Tasks to complete ->
A – According to the passage on varicella vaccination, in what year was the 2-dose regimen adopted?
B – Write the next part of the passage on varicella vaccination, picking up after its final sentence.

Selected extract ->
Yes. For everyone whose varicella immunity is based on vaccination, 2 doses of varicella vaccine are recommended.
In the ten years following vaccine licensure in 1995, there was a significant decline in varicella disease, as well as varicella-related hospitalizations and deaths. Although a 1-dose regimen was estimated to be 80% to 85% effective, breakthrough disease was still occurring in highly vaccinated populations. A 2-dose regimen was adopted in 2006 to further reduce the risk of disease among vaccinated people whose numbers would accumulate over time, which could lead to varicella disease later in life when it can be more severe.
If the child had confirmed varicella disease or laboratory evidence of prior disease, it is not necessary to vaccinate regardless of age at infection. If there is any doubt that the illness was actually varicella, the child should be vaccinated.
It is critical to vaccinate susceptible older children and adults whenever the opportunity arises. With younger children being routinely vaccinated, the chance of being exposed to cases of chickenpox is decreasing. Older children, adolescents, and adults who have not had chickenpox now have a greater chance of remaining susceptible. These older individuals, when they contract chickenpox, are more likely to become seriously ill and have disease complications than younger children.

Data entries ->

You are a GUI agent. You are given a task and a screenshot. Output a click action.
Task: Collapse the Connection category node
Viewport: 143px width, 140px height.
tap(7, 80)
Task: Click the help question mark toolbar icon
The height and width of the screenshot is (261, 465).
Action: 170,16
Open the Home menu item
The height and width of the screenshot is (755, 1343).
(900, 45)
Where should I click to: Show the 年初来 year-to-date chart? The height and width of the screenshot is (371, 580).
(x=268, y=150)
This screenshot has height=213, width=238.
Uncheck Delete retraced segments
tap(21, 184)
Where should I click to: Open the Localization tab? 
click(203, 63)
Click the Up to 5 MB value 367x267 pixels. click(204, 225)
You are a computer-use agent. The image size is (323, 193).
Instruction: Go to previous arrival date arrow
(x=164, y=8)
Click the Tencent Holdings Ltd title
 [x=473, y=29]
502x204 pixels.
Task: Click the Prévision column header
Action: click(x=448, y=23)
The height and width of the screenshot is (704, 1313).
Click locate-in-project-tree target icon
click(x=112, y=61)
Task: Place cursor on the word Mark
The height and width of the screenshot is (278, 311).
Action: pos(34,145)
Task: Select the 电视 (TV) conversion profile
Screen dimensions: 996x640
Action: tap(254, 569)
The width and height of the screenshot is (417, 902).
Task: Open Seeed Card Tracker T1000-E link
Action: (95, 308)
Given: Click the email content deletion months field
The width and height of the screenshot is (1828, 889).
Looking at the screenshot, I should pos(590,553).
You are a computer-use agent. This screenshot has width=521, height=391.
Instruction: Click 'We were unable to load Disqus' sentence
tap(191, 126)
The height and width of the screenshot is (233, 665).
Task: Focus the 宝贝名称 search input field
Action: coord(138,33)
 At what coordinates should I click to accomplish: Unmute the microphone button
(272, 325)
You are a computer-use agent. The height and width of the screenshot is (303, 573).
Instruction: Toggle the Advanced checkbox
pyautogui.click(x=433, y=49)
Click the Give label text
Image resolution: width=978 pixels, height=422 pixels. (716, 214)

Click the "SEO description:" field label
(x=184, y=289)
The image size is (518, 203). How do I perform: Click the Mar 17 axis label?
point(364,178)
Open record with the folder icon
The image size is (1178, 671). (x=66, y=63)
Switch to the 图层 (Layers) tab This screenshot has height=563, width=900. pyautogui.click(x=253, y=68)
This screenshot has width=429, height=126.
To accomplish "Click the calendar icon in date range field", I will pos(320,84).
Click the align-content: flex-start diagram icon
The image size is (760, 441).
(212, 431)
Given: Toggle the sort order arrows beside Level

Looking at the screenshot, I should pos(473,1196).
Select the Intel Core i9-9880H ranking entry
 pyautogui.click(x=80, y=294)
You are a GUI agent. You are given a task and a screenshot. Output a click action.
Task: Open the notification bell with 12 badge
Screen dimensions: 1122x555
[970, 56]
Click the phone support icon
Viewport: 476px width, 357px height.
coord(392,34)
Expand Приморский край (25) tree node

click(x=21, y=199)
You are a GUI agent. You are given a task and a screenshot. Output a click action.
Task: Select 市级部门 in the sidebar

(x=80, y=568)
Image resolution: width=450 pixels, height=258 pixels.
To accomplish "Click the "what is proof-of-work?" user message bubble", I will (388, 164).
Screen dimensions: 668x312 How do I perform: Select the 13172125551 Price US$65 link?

Answers provided ->
A – 2006

B –
No. Shingles is caused by varicella zoster virus, the same virus that causes chickenpox. A history of shingles based on a healthcare provider diagnosis is evidence of immunity to chickenpox. A person who has had shingles does not need to be vaccinated against varicella. The person should still receive zoster vaccine, however, if it is not contraindicated and the person is age 50 or older or is age 19 or older and immunocompromised.
No. Receipt of one dose of live zoster vaccine is not proof of varicella immunity. According to CDC, acceptable evidence of varicella immunity in healthcare personnel includes (1) documentation of 2 doses of varicella vaccine given at least 28 days apart, (2) history of varicella or herpes zoster based on clinician diagnosis, (3) laboratory evidence of immunity, or (4) laboratory confirmation of disease. If a healthcare employee has received a dose of live zoster vaccine in the past but has no other evidence of immunity to varicella, the live zoster dose can be considered the first dose of the 2-dose varicella series. Note that recombinant zoster vaccine (RZV, Shingrix) cannot be counted as the first dose in a 2-dose varicella vaccination series because Shingrix is not licensed and has not been evaluated for the prevention of primary varicella infection (chickenpox).
Yes. In its 2018 recommendations for the prevention of herpes zoster, ACIP states that Shingrix may be used in adults age 50 years or older irrespective of prior receipt of varicella vaccine or live zoster vaccine (Zostavax, Merck). Shingrix is also recommended for adults age 19 and older who are immunocompromised due to disease or treatment if they have a history of varicella illness or vaccination.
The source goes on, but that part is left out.